Stated goal: Render everything from the line containing "Given: Open the application Settings page" down to the line containing "Screen dimensions: 1256x842" as a Markdown table with columns n and Line, skipping blank lines.

Stored rows:
□ □ □ □

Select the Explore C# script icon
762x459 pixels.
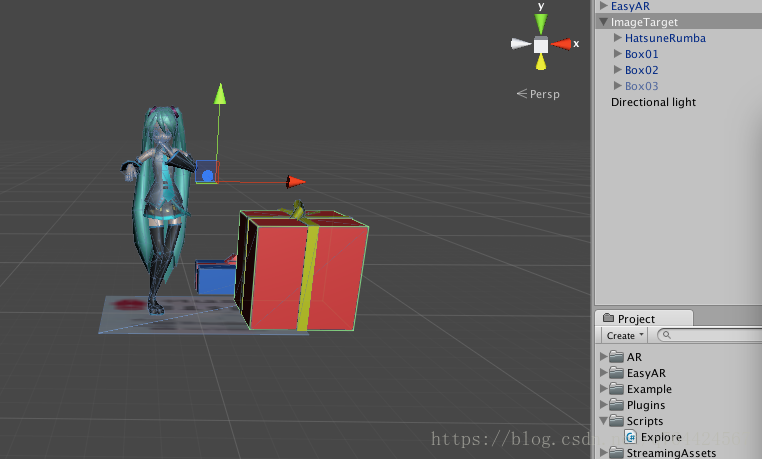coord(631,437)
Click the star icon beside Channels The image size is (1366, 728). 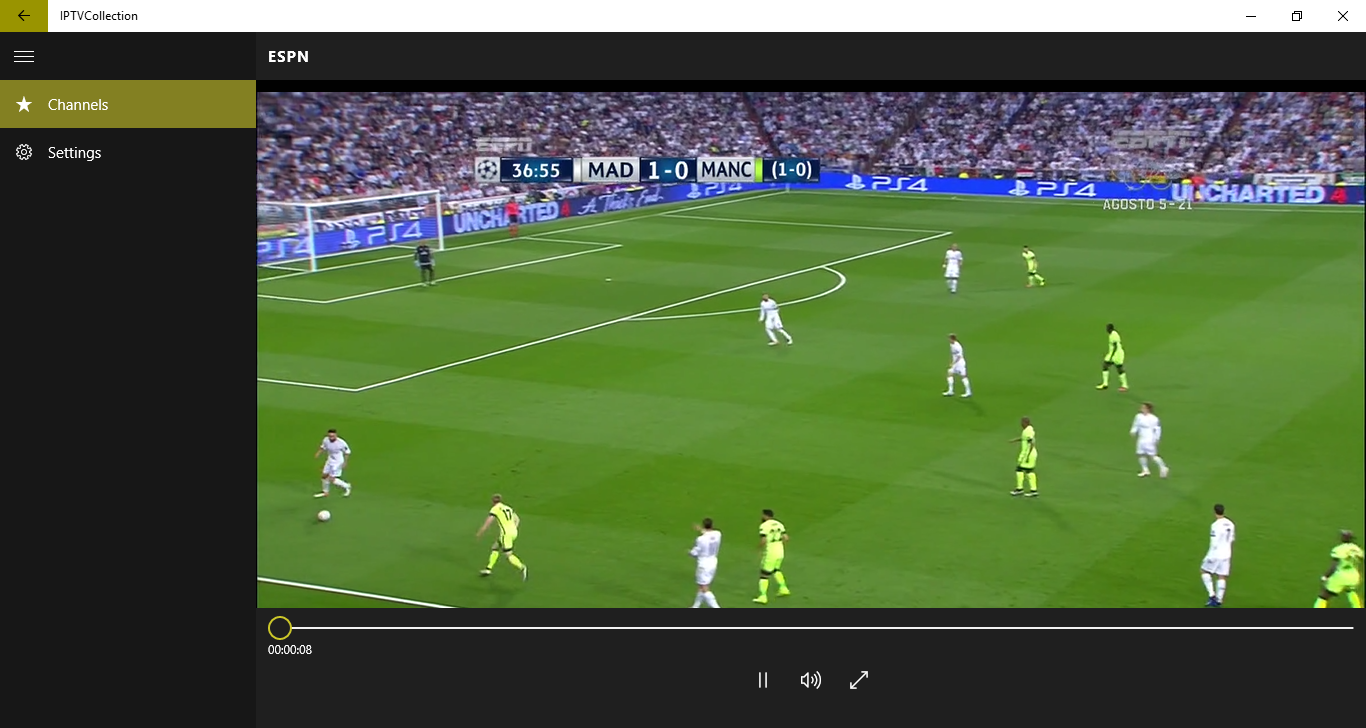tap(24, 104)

□ □ □ □

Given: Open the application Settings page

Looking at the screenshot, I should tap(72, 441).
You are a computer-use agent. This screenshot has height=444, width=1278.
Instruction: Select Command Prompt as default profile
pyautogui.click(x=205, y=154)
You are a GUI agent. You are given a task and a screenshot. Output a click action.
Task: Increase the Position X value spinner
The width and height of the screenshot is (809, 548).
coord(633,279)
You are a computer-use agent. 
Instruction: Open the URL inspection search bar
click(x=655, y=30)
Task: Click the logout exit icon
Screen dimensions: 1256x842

□ □ □ □

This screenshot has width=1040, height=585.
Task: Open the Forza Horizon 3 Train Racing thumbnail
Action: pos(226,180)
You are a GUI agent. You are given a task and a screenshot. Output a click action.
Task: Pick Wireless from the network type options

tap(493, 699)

□ □ □ □

Full response:
| n | Line |
|---|---|
| 1 | Given: Open the application Settings page |
| 2 | Looking at the screenshot, I should tap(72, 441). |
| 3 | You are a computer-use agent. This screenshot has height=444, width=1278. |
| 4 | Instruction: Select Command Prompt as default profile |
| 5 | pyautogui.click(x=205, y=154) |
| 6 | You are a GUI agent. You are given a task and a screenshot. Output a click action. |
| 7 | Task: Increase the Position X value spinner |
| 8 | The width and height of the screenshot is (809, 548). |
| 9 | coord(633,279) |
| 10 | You are a computer-use agent.  |
| 11 | Instruction: Open the URL inspection search bar |
| 12 | click(x=655, y=30) |
| 13 | Task: Click the logout exit icon |
| 14 | Screen dimensions: 1256x842 |